Abstract 5130: Leptin Increases Perihematomal Inflammation in Experimental Hemorrhagic Stroke

Abstract

Background : Leptin, one of the most alleged adipokines, exerts its tissue-protective effect in ischemic injuries by reducing apoptosis through extracellular signal-regulated kinase pathway. In this context, it may be speculated that leptin also confer beneficial effect on hemorrhagic events. However, few studies have elaborated on the association between exogenous leptin and tissue damage in experimental hemorrhagic stroke model. Methods : After inducing intracerebral hemorrhage in mouse brain via the sterotaxic infusion of collagenase, 4mg/kg or 8mg/kg of recombinant leptin or vehicle (phosphate buffered saline) was administered intraperitoneally. Brain water content, reflecting peri-hematomal edema, and hemorrhage volume were measured at 72 hours after inducing hemorrhage.
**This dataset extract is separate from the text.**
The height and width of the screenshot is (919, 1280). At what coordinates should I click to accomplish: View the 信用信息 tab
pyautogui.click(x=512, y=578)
Inflammatory cells expressing myeloperoxidase (MPO) or OX6 were counted at 48 hours, and western blotting for Akt, pAkt, STAT3, pSTAT3, ERK and pERK was performed at 24 hours. Results : Compared to the vehicle injected mice, exogenous leptin increased brain water contents (80.07±0.29% in vehicle group, 80.74±0.32% in 4mg/kg leptin, and 81.48±0.18% in 8mg/kg leptin; rho=0.525 and p<0.01). Based on this result, all the following experiments were performed with 8mg/kg of leptin. Leptin injection also augmented infiltration of MPO-stained cells (210±8 cells/mm 3 in leptin group and 133±8 cells/mm 3 in vehicle group; p<0.05) and OX6-stained cells (129±13 cells/mm 3 in leptin group and 88±10 cell/mm 3 in vehicle group; p<0.05). Mean hemorrhage volume was also increased in 8mg/kg leptin group (26.83±3.22 mm 3 in leptin group and 17.98±2.73 mm 3 in vehicle group; p<0.05). The expression level of phosphorylated STAT3 was significantly elevated in mice with 8mg/kg leptin injection (p<0.05), however, pAkt and pERK did not augmented by induced hyperleptinemia. Conclusion : Our study documented that peri-hematomal inflammation and hemorrhage volume were increased by exogenous leptin via STAT3 pathway. These results may indicate the potentially detrimental role of leptin on hemorrhagic stroke via augmentation of inflammatory response after tissue damage.